Piqué de ma raillerie, il s'évertue et gagne
Livre II
Ennuyé de voir toujours manger sous ses yeux des gâteaux qui lui faisaient grande envie, monsieur le chevalier s'avisa de soupçonner enfin que bien courir pouvoit être bon à quelque chose, et, voyant qu'il avait aussi deux jambes, il commença de s'essayer en secret. Je me gardai d'en rien voir ; mais je compris que mon stratagème avait réussi. Quand il se crut assez fort, et je lus avant lui dans sa pensée, il affecta de m'importuner pour avoir le gâteau restant. Je le refuse ; il s'obstine, et d'un air dépité il me dit à la fin : Hé bien ! mettez-le sur la pierre, marquez le champ, et nous verrons. Bon ! lui dis-je en riant, est-ce qu'un chevalier sait courir ? Vous gagnerez plus d'appétit, et non de quoi le satisfaire. Piqué de ma raillerie, il s'évertue, et remporte le prix d'autant plus aisément, que j'avais fait la lice très courte et pris soin d'écarter le meilleur coureur. On conçoit comment, ce premier pas étant fait, il me fut aisé de le tenir en haleine. Bientôt il prit un tel goût à cet exercice, que, sans faveur, il étoit presque sûr de vaincre mes polissons à la course, quelque longue que fût la carrière.

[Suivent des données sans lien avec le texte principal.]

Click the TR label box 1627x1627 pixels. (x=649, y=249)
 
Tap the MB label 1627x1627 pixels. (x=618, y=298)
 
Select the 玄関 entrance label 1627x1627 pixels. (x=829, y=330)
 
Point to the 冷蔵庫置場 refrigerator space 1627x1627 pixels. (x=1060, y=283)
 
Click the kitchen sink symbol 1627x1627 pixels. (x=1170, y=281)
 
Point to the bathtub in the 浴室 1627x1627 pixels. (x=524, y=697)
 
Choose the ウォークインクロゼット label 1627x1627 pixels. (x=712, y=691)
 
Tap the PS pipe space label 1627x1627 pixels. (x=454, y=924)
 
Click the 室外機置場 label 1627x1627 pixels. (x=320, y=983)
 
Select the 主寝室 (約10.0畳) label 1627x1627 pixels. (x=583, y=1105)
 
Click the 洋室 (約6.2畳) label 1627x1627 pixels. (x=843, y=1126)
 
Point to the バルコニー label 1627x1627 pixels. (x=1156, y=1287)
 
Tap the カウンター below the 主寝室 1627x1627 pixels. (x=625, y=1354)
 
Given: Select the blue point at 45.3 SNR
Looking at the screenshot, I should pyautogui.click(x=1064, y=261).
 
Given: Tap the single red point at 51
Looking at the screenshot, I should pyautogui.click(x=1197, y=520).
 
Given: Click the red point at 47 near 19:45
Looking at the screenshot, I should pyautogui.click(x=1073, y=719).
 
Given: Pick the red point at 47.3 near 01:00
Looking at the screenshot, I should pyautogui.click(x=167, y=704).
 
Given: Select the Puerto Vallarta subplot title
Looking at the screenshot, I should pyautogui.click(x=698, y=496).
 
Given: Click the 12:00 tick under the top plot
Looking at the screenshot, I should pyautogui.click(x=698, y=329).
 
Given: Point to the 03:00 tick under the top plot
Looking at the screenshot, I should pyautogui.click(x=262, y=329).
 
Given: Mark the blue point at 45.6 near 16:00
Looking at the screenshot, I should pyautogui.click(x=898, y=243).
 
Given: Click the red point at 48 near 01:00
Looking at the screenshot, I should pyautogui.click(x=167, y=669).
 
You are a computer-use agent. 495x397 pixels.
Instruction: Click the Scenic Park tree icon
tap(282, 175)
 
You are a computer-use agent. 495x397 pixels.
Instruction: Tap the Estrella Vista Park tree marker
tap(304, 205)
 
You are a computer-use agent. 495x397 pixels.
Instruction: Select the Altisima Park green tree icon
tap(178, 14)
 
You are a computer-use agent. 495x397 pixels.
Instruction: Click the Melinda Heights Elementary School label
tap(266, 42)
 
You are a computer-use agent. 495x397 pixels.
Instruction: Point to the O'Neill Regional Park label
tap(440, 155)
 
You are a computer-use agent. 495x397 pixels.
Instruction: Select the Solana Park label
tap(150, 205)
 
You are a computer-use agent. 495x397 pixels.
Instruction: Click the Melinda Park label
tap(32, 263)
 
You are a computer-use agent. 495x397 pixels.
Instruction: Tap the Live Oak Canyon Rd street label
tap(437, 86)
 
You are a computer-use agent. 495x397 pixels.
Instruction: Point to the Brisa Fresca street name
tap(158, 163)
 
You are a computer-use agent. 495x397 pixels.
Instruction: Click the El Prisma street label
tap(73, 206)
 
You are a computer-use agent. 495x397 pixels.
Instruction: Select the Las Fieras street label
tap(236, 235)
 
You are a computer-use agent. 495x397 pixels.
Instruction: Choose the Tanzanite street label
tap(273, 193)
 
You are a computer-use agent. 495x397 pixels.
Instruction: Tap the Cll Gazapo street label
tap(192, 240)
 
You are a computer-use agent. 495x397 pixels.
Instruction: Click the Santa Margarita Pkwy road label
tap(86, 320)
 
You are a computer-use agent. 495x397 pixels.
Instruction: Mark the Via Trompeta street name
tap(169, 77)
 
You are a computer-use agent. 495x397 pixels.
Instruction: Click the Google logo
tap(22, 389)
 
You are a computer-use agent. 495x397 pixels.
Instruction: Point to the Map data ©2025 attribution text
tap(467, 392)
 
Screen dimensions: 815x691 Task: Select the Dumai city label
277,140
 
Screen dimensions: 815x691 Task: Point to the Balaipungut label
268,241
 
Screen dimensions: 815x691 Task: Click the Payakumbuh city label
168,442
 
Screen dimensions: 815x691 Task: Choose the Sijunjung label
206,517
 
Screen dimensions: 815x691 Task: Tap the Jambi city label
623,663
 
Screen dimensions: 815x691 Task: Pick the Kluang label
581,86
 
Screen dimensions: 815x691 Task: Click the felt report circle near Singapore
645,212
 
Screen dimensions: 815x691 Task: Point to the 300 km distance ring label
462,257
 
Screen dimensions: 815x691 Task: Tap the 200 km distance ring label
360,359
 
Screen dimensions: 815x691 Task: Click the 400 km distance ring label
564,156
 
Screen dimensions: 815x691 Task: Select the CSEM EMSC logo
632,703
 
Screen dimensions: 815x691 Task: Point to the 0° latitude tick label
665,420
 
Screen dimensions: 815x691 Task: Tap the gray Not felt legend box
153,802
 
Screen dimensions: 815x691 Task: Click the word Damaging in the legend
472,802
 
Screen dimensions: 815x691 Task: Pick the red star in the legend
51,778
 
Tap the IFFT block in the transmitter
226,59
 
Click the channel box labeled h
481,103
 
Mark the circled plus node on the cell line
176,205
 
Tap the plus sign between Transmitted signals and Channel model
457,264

Cet avantage obtenu en produisit un autre auquel je n'avais pas songé. Quand il remportoit rarement le prix, il le mangeait presque toujours seul, ainsi que faisaient ses concurrents ; mais en s’accoutumant à la victoire, il devint généreux, et partageait souvent avec les vaincus. Cela me fournit à moi-même une observation morale, et j'appris par là quel était le vrai principe de la générosité.
Jean-Jacques Rousseau, Émile ou De l’éducation, 1762.